> **Work to be completed**
Only one stretch of the data below is wanted: the lines starting at the one with "4 de 5 estrellas [radio] (109, 1323)" and ending at the one with "Reseñas (255, 2294)", both included, given again exactly.

> **Working data**
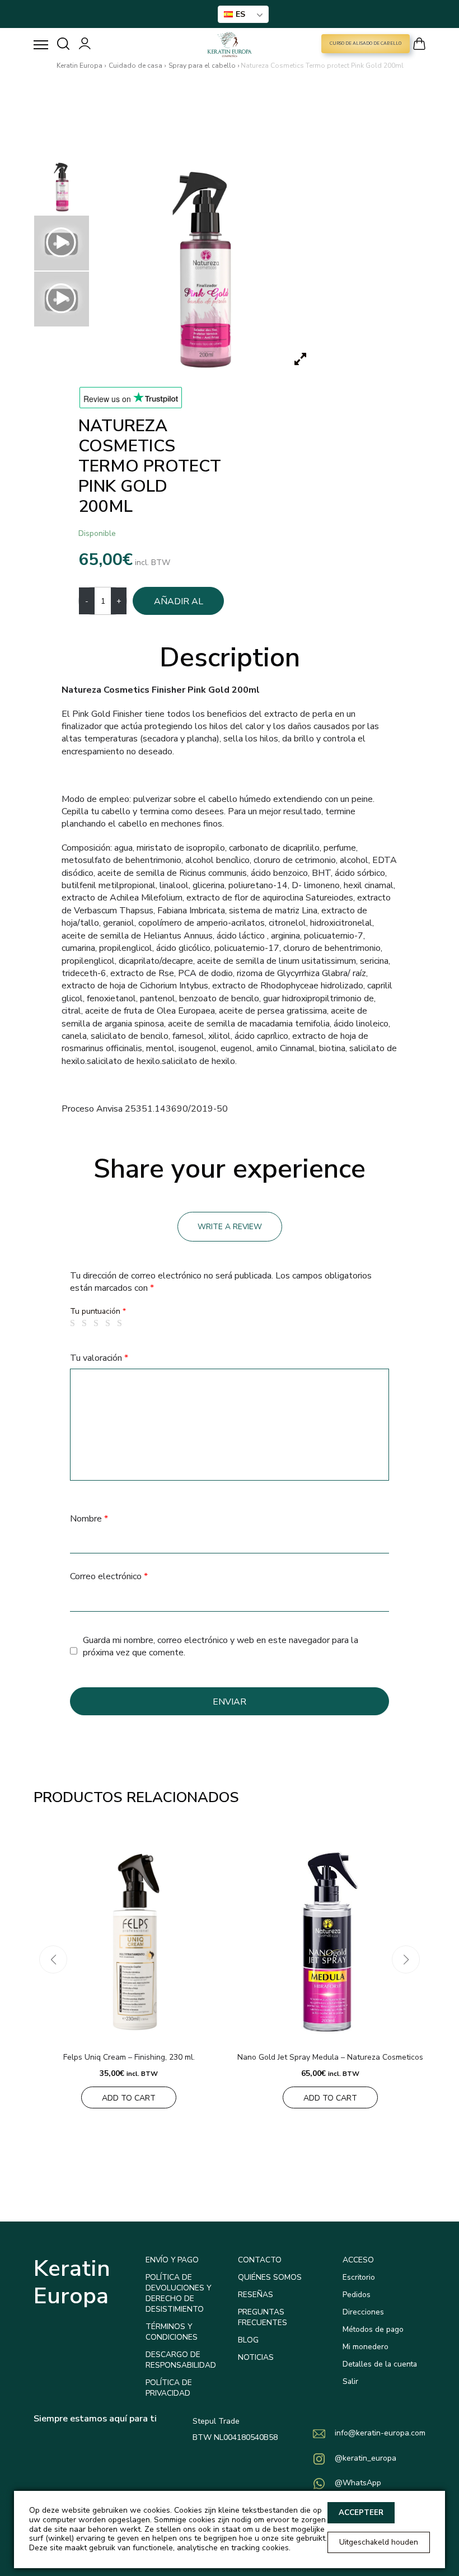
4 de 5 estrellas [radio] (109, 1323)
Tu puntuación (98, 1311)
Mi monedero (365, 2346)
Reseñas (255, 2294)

...

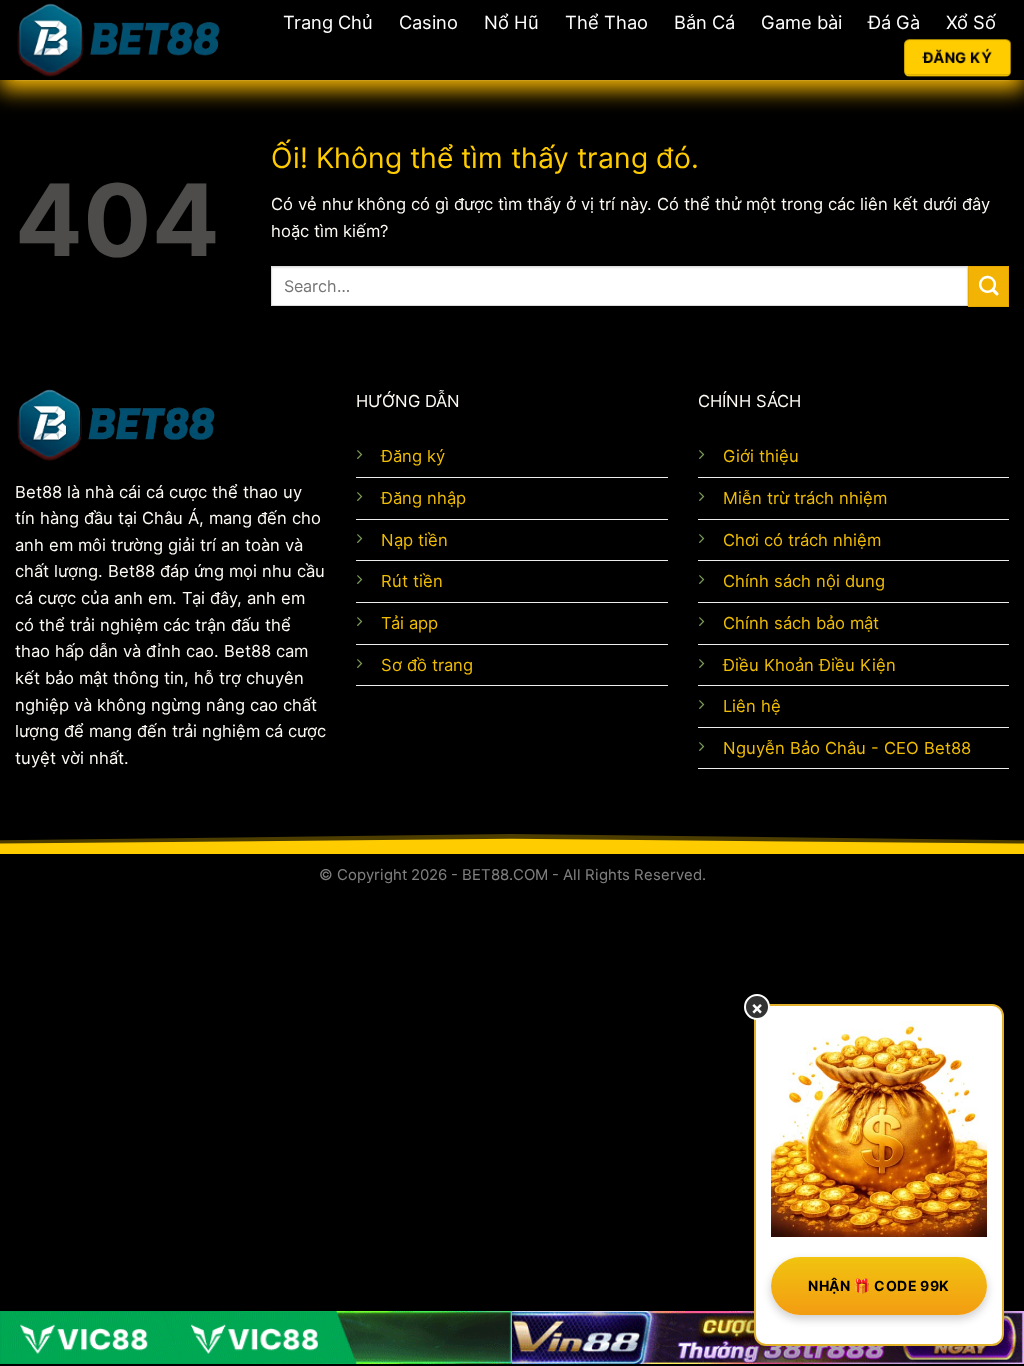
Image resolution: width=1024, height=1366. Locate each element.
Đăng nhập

> **Result below**
4 de 5 estrellas [radio] (109, 1323)
Tu puntuación (98, 1311)
Mi monedero (365, 2346)
Reseñas (255, 2294)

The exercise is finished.